Hier die Hausaufgabe: Die einzelne graue Wollsocke? Weg damit! Der Freischwimmerausweis? Raus! Dantes „Göttliche Komodie“? Auslesen! Das Radlicht als einziges Relikt der vor Monaten gestohlenen Radgesamtheit? Kommen Sie über den Verlust hinweg! Das undefinierbare Mistsediment am Boden der Handtasche? Wäh! Die Kinokarte für die „Simpsons“, die sie sich einer Sommerflamme zuliebe angesehen haben? Das Feuer ist aus, in den Ofen mit dem Ding! Und das alte Jahr? Es ist aus!
Und die Kolumne? Macht endlich Schluss.

Samstag, 15. Dezember 2007

Von Handtaschen und Saumägen - Willkommen in der strengen Kolumenkammer!

„Der Magen einer Sau,
die Handtasche einer Frau,
der Inhalt einer Wurscht,
bleiben ewig unerfurscht.“

Bevor ich Ihnen, geneigte Leserschar, den Sinn dieses programmatischen Versleins erhelle, darf ich mich Ihnen vorstellen.
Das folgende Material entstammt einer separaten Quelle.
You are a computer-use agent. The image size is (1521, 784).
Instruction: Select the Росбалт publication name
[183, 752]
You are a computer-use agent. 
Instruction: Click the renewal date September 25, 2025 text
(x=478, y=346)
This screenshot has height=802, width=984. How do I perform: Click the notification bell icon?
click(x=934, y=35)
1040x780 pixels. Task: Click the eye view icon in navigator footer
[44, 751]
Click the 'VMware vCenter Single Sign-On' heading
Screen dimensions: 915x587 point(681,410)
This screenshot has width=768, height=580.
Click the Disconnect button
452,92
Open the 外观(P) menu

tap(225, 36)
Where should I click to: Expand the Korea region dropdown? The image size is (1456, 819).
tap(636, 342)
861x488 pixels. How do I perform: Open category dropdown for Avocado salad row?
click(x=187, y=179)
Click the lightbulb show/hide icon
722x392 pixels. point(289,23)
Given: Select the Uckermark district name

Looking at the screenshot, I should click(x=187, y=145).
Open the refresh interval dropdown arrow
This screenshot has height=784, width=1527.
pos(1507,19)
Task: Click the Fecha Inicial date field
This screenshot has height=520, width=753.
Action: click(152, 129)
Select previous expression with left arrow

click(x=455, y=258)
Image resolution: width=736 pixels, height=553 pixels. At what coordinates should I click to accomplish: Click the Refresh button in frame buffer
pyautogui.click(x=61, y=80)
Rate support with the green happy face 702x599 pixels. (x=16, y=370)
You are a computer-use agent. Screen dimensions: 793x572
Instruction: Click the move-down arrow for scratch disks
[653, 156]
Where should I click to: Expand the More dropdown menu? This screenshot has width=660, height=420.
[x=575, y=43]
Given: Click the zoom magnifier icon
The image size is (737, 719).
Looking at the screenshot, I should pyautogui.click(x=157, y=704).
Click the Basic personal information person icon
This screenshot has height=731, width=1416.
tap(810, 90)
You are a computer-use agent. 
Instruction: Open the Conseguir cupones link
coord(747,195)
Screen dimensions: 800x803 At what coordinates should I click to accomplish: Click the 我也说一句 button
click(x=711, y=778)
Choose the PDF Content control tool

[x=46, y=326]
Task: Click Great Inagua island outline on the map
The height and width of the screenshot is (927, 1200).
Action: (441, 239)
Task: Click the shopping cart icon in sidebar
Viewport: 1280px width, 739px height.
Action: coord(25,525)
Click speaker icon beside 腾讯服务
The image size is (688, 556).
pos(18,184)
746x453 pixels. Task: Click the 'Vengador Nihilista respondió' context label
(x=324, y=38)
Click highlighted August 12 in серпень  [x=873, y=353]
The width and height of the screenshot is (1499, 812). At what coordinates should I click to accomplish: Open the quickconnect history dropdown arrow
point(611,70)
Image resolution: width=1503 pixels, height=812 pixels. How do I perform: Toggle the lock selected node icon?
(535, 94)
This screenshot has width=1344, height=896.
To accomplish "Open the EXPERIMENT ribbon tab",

Zumal erhellt gehört, warum Ihnen an dieser Stelle vorübergehend nicht die Sirene etwas vorsingt, sondern ich als Domin(ik)a in die strenge Kolumnenkammer bitte, in der die metrosexuelle Perspektive auf das Leben und den ganzen Rest vorherrrscht.
Frauen und Handtaschen also: ein vielbeschriebenes Konglomerat. Männer mit Handtaschen stoßen (sich) ja eher ab. Herrenhandtaschen sind modisch jenseitig oder dienen als Hopfentee-Transportverpackung. Bierfriedigte Männer schaffen es, ihren Kram in die Hosentaschen zu stopfen.

Warum können wir Frauen das nicht? Weil wir Unmengen unnötigen Klumperts monatelang mit uns herumtragen. Persönliche Hypothese: Frauen spiegeln ihr Unterbewusstsein in ihre Handtaschen. Vulgärpsychologisch ausgedrückt: Zeig' mir deinen Handtascheninhalt, und ich sag' dir, wer du bist. So manches Unterbewusstsein erweist sich bei näherer Betrachtung als schöner Saumagen.
Damit zur Hausübung: Bis zum nächsten Mal basteln Sie Ihre eigene Hypothese! Über jene Frau, die Folgendes in ihrer Handtasche hortet: Beruhigungstropfen, Dantes "Göttliche Komödie", eine Lampe als Relikt eines längst gestohlenen Fahrrades und den Freischwimmer-Ausweis.